Loudon Wainwright III: Years in the Making
By Jeff Tamarkin
Loudon Wainwright III, the singer-songwriter still known best for his sole charting single, 1972’s “Dead Skunk,” despite having written and recorded dozens of better songs, calls this collection his “audiobiography.” For the release, Wainwright went into his personal archives—so far back that his birth certificate is among the treasures pictured in the accompanying hardcover—and dug out 42 home recordings, live cuts and other previously unreleased tracks.

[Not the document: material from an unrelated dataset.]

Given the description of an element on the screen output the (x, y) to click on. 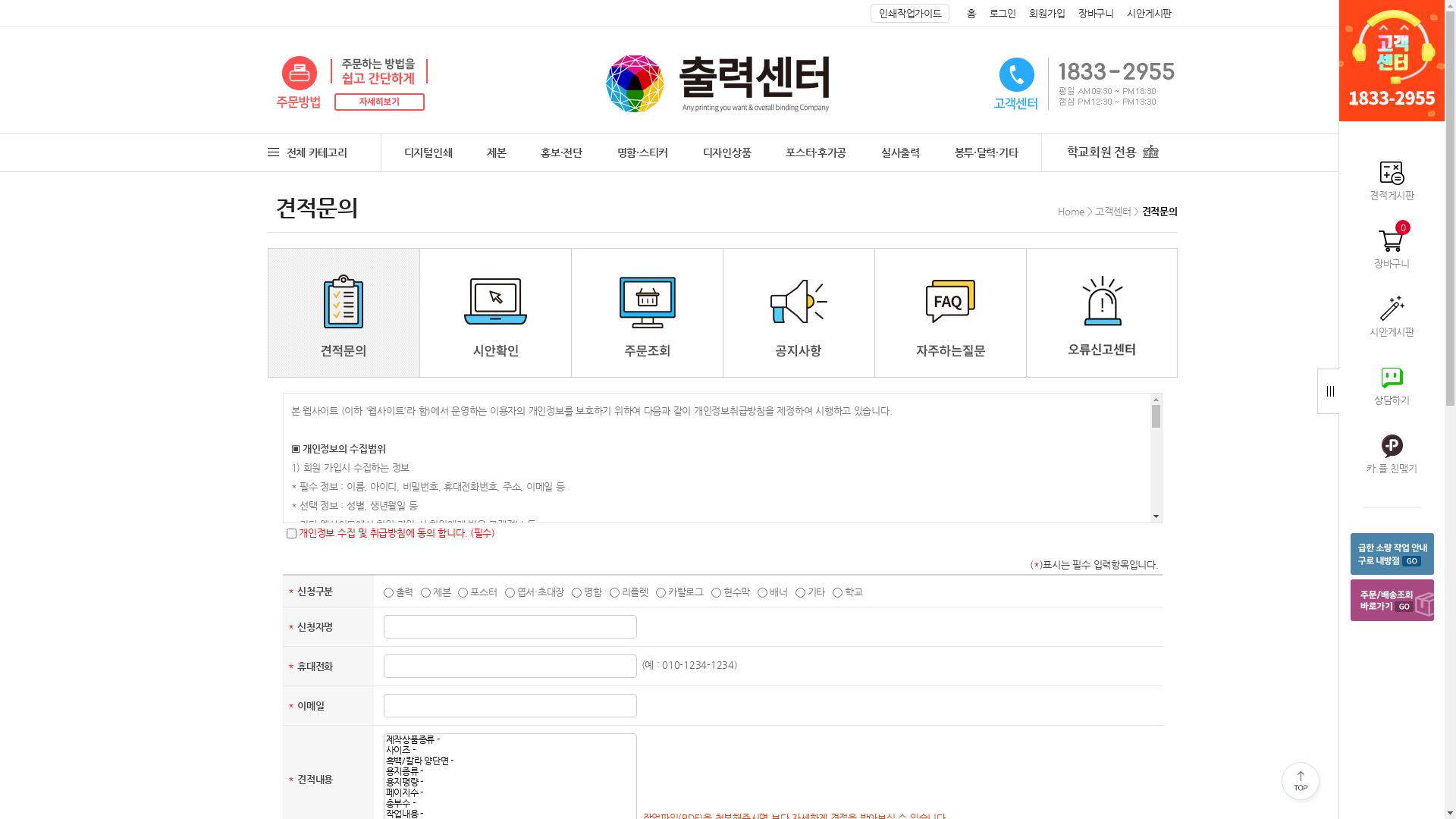
Home Element type: text (1070, 210)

It’s all over the place, to be sure, but Wainwright is an organized kind of fellow so the two discs are divvied up into seven thematic sections, among them songs for (or from) kids, love songs, folk, rock and more. Don’t like one type of song? Move along then. But you won’t want to because there are little gems tucked in throughout, from the homey 1974 duet on Dylan’s “You Ain’t Goin’ Nowhere” with then wife Kate McGarrigle to a birthday poem from Wainwright’s three young kids, each now a popular artist in his/her own right. Some of the tunes stretch back decades, like the cover of “Smokey Joe’s Cafe” recorded at My Father’s Place on Long Island in 1977; others are more recent, including 2014’s “It Ain’t Gaza,” which concludes that it just ain’t. Most fall somewhere in between and there are plenty of surprises that’ll please longtime acolytes (“Your Mother & I,” with Bill Frisell on guitar), even if they won’t win over those still stuck in “Skunk”-ville when it comes to LWIII.